Secil Maritima (Sté)

COMPOSITION DE LA JURIDICTION

Président :

Mme Collomp

Conseillers :

Mme Cahen-Fouque, M. Linden

Avocats :

Me Ducharne, Me de Richemont

T. com. Paris, 3e ch., du 29 juin 1994

29 juin 1994

Se fondant sur une ordonnance de référé rendue le 13 octobre 1992 par le président du tribunal de commerce de Paris condamnant l’ORGANISME CENTRAL ANGOLANA DE IMPORTACAO "IMPORTANG UEE" à lui payer une somme de 777.169,05 francs, la Société RECOFI a fait procéder à la saisie conservatoire du navire SECIL ANGOLA amarré au port de Rouen.

Le président du tribunal de commerce de Rouen, saisi en référé par la Société SECIL MARITIMA, armateur de ce navire, ayant ordonné la mainlevée pure et simple de cette saisie, la Société SECIL MARITIMA a assigné le 21 décembre 1993 devant le tribunal de commerce de Paris la Société RECOFI afin qu’il soit jugé qu’elle avait procédé à la saisie abusive et irrégulière du navire SECIL ANGOLA, et qu’elle soit condamnée à lui payer, en réparation du préjudice résultant pour SECIL MARITIMA de cette saisie :

- une somme de 53.022,09 USD correspondant au cout d’immobilisation du navire du fait de la saisie,

- une somme de 400.000,00 francs à titre de dommages-intérêts pour préjudice commercial.

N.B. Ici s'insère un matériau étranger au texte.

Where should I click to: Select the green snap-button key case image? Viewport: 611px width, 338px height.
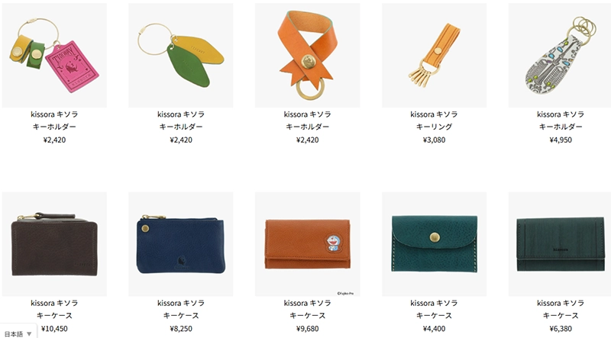coord(434,243)
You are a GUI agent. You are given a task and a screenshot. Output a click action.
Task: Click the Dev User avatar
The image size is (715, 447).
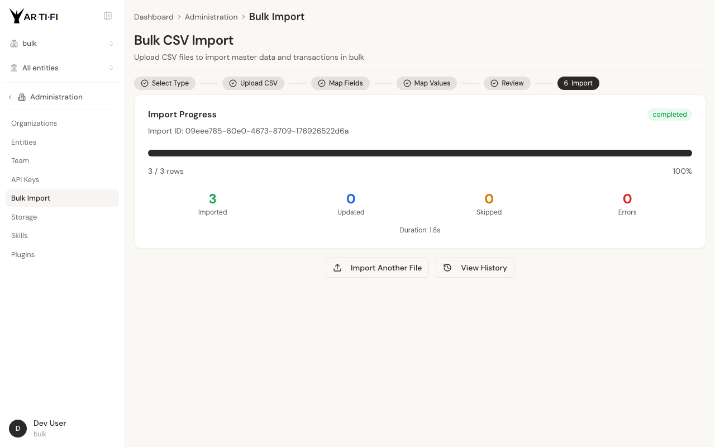18,429
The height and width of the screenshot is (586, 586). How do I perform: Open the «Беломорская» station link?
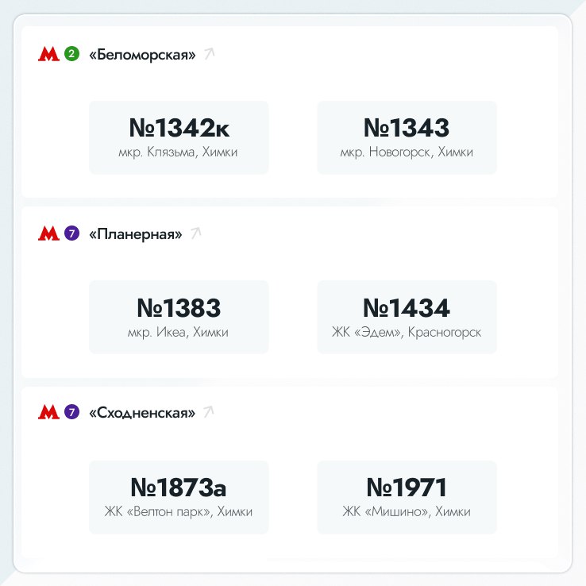142,55
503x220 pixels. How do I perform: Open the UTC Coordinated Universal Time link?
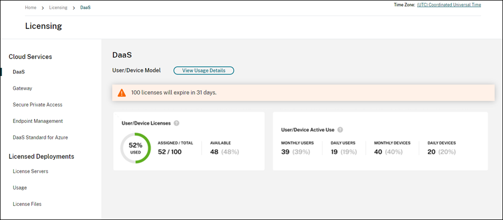click(455, 5)
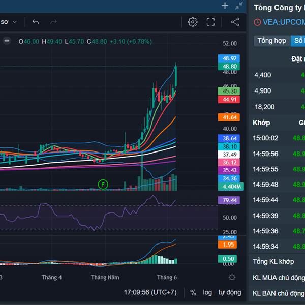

La Société RECOFI, se fondant sur les dispositions de l’article L. 311-12-1 du code de I’organisation judiciaire, a soulevé une exception d’incompétence au profit du juge de l’exécution du tribunal de grande instance de Paris.

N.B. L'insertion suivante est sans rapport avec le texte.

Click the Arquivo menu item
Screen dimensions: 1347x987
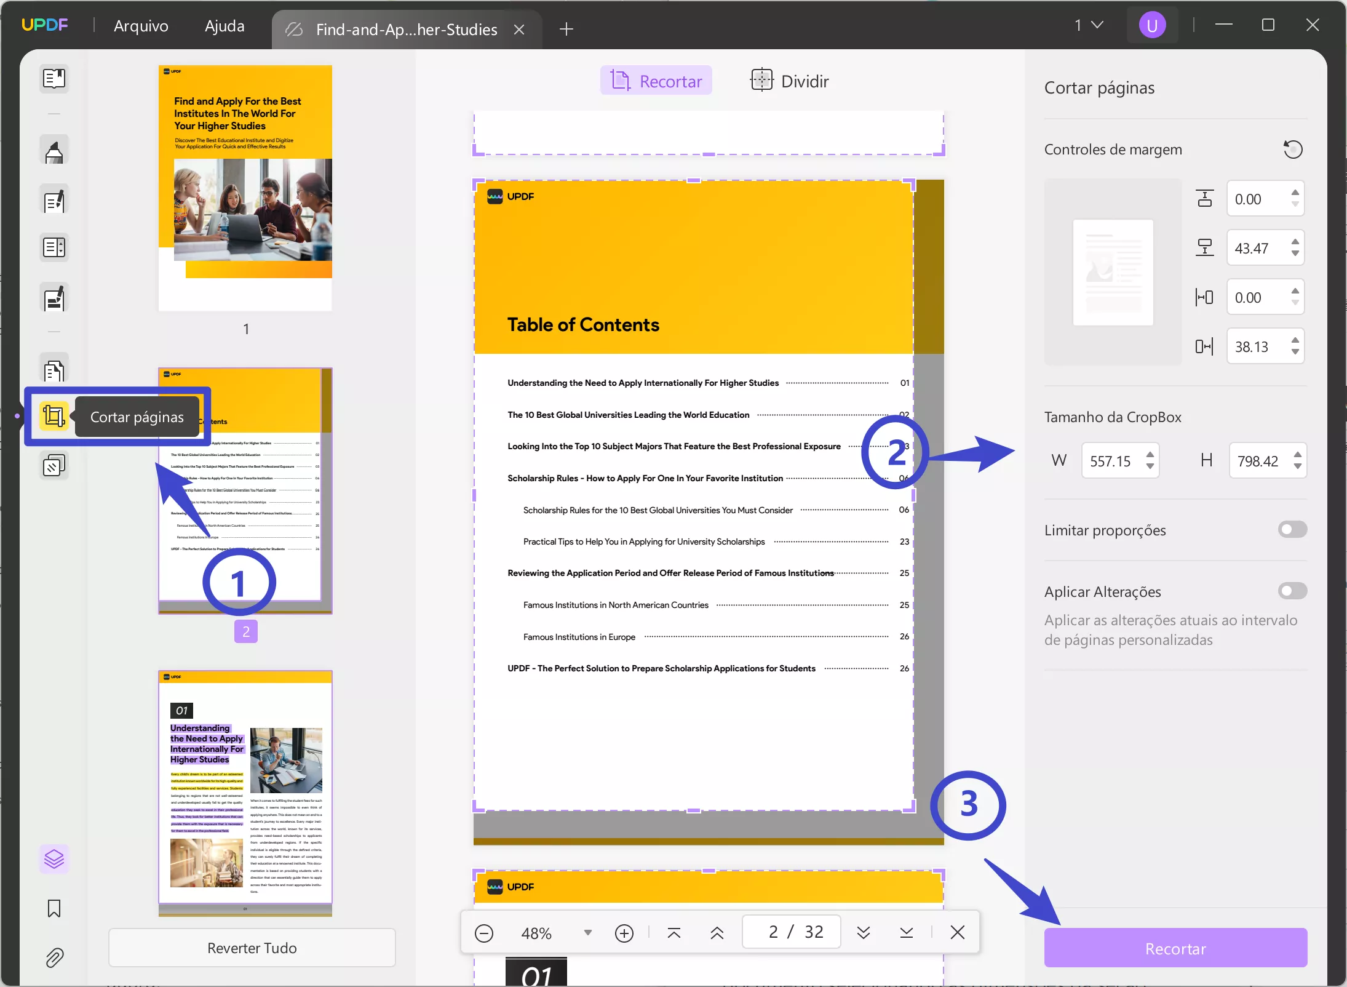pyautogui.click(x=141, y=25)
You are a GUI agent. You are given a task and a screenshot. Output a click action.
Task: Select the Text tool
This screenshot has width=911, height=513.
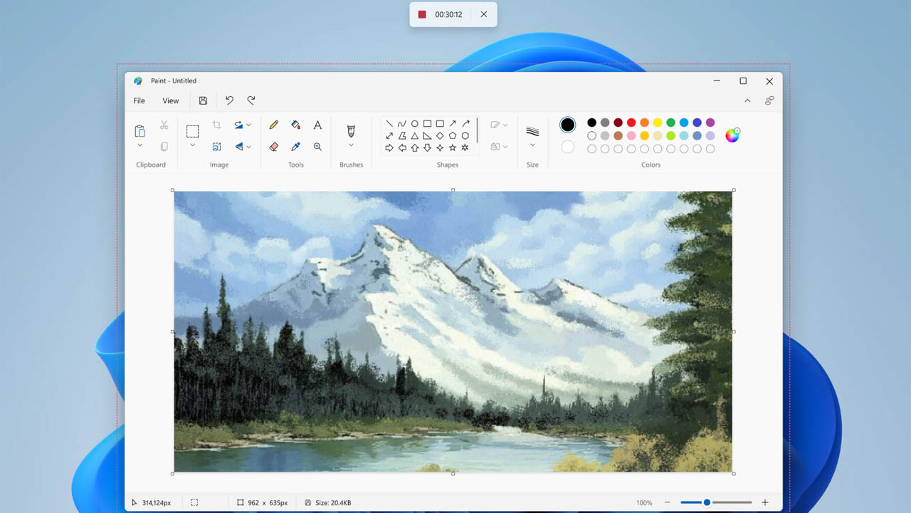tap(317, 125)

Par jugement du 29 juin 1994, le tribunal de commerce de Paris a déclaré cette exception mal fondée et s’est déclaré compétent.

La Société RECOFI a formé contredit à cette décision.

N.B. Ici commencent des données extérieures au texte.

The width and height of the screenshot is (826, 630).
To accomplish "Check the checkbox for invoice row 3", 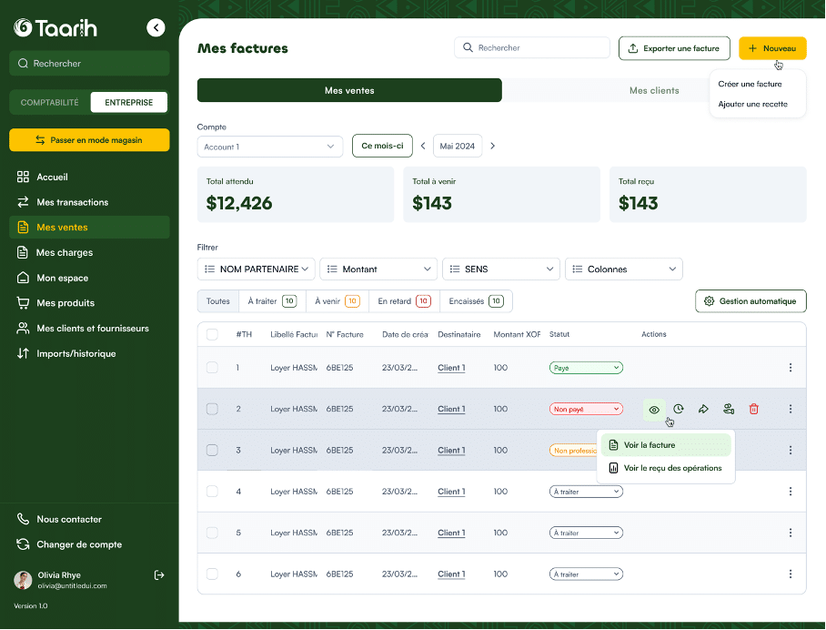I will (212, 451).
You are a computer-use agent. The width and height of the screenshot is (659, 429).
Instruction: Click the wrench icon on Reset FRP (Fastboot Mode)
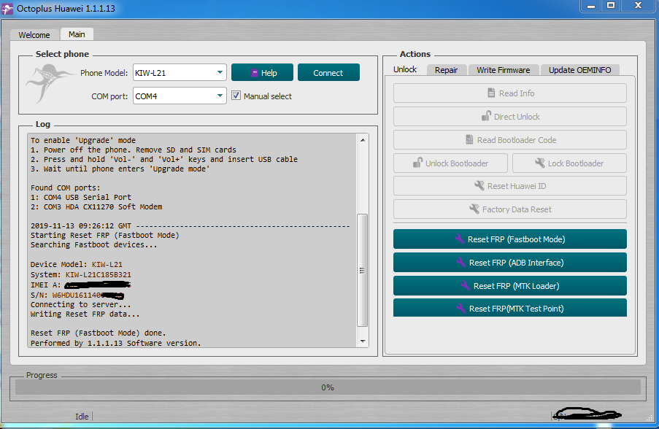(x=459, y=239)
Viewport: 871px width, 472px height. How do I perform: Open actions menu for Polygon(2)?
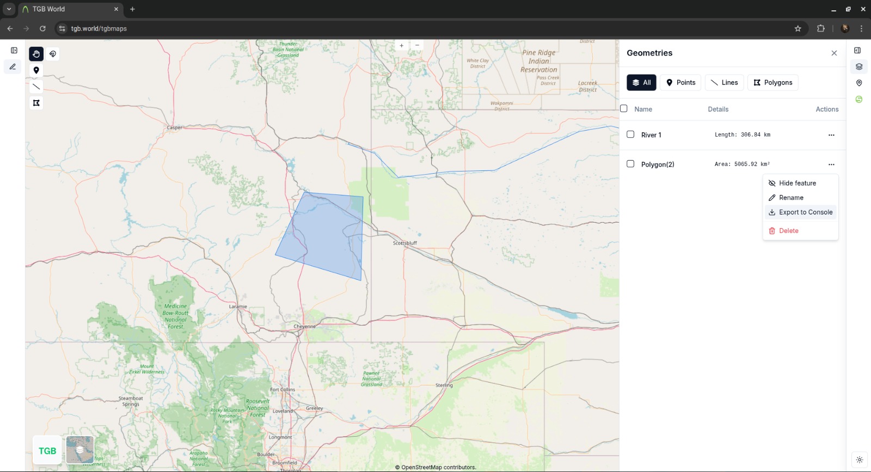(x=831, y=164)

Au soutien de son recours, la Société RECOFI fait valoir, pour I'essentiel, que la loi du 3 janvier 1967 portant statut des navires et autres bâtiments de mer et le décret du 27 octobre 1967 pris pour son application, textes spéciaux qui certes n’ont pas été abrogés par la loi du 9 juillet 1991 et le décret du 31 juillet 1992 portant réforme des procédures d’exécution, ne prévoient aucune compétence particulière pour trancher du différend qui l’oppose à la Société SECIL MARITIMA.

Elle allègue que dès lors les dispositions du droit commun, telles qu’elles résultent des textes susdits réformant les procédures civiles d’exécution, doivent recevoir application, et conduisent à déclarer compétent le juge de I’exécution du tribunal de grande instance de Paris.

Elle sollicite une somme de 10.000,00 francs au titre de I’article 700 du nouveau Code de procédure civile.

La Société SECIL MARITIMA soutient au contraire que les textes portant réforme des procédures civiles d’exécution n’ayant pas abrogé les textes spécifiques relatifs à la saisie des navires, ceux-ci restent en conséquence applicables, et que leur caractère il est vrai succinct ne justifie pas pour autant le recours au régime du droit commun des procédures d’exécution institué par la loi du 9 juillet 1991 d’interprétation stricte.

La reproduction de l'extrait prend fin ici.